> Document text:

- - - - -

As Fimm says, you'll generally get better depth of field with the smaller apertures or highest f-stops, which means you'll need longer exposures and thus also generally a tripod. And generally lots of light. The phenomenon is sometimes called the "pinhole" effect, since it's basically how a "camera obscura" or "pinhole camera" works.
Some phone cameras do also have physical zoom, believe it or not, but barring that you can select the longest lens, which can have a similar effect. Longer lenses have a smaller aperture relative to their focal length, even when you don't have a physical iris you can adjust. Essentially, the further you can get from your subject the longer the depth of field will be, and thus the more of the image you can make acceptably sharp. Some kind of aftermarket telephoto for your phone should have a similar effect, and some of them come with a tripod mount. It won't be as good as something genuinely built into the lens train, but if the phone's camera is high enough resolution it might not matter.
There's also a thing called "focus stacking" where you can take multiple images of the same subject from the same perspective with the only difference being the focus, to get different "layers" of the image in focus. You can then "stack" them in post processing and selectively erase out of focus sections in each, leading to a tack sharp composite. It's a bit of work in a program like Photoshop or GIMP, but a lot less work than manually despeckling an image, say, or manually erasing a background.

- - - - -

> Records:
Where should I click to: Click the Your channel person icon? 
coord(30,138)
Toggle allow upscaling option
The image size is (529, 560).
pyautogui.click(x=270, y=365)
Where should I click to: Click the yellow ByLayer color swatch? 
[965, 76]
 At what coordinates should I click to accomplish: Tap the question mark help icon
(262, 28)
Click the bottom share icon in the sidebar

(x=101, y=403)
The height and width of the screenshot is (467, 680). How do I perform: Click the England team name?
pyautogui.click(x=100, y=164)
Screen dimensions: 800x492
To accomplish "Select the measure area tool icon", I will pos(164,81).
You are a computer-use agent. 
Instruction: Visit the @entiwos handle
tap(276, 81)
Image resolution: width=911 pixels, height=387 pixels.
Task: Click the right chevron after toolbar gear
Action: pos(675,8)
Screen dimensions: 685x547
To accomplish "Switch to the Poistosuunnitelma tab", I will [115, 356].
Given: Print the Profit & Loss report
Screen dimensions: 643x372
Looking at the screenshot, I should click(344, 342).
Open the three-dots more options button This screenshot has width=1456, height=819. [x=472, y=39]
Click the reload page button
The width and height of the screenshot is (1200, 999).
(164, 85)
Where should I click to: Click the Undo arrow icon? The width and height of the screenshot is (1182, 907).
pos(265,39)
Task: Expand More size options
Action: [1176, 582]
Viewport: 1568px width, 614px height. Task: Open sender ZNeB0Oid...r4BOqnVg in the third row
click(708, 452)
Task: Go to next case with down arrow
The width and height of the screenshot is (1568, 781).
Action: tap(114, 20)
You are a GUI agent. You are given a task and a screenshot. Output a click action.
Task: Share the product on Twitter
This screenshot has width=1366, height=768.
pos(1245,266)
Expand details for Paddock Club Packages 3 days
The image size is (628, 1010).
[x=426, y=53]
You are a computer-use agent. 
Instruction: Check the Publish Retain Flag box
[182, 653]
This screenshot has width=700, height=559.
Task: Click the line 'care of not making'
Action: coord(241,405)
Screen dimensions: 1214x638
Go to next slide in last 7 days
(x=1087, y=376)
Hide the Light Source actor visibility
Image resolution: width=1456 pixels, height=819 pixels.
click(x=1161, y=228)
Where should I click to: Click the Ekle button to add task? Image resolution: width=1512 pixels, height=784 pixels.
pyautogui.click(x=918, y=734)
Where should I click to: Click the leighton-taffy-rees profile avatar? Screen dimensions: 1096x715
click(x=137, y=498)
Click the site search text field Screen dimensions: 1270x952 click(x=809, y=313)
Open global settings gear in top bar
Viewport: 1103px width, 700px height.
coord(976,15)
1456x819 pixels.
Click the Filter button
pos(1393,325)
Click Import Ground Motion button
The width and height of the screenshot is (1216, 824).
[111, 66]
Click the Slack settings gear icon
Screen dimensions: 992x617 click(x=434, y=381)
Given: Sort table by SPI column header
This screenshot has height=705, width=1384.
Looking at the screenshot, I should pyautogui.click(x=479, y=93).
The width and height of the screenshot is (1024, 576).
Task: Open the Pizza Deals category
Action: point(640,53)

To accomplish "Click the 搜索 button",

- - - - -

> Written problem:
Write the next few sentences of the discussion of depth of field and sharp photos, picking up after its last sentence.

> Result below:
And there are advantages to getting in close as well, since it can be easier to make a thing look "cinematic." I find it's always a bit of a tradeoff. And some having some portions of an image out of focus can be useful and even desirable. The "bokeh" effect can mean that your background doesn't distract from the subject, and when shooting a miniature in a light box there's really no need for the box to be sharp, just the miniature, making a limited depth of field your friend.
Part of the reason Tex is having trouble here, to be fair, is that his models are so good, so massive, and so spectacularly detailed that every compromise screws up something.
Focus stacking. For Tex, I think focus stacking is the answer. Chuck the white background and use something with a little color to it; maybe even a proper backdrop. And use some harder, more cinematic light. A lower color temperature will warm the image up a bit, and harder light will give some shadows and some directionality to it, which will play well with the story telling. The light in the above shots is too soft, I think, which makes the images look flatter than they should. Something like that might work fine for a catalog photo, but you have a movie set.
That's my two cents.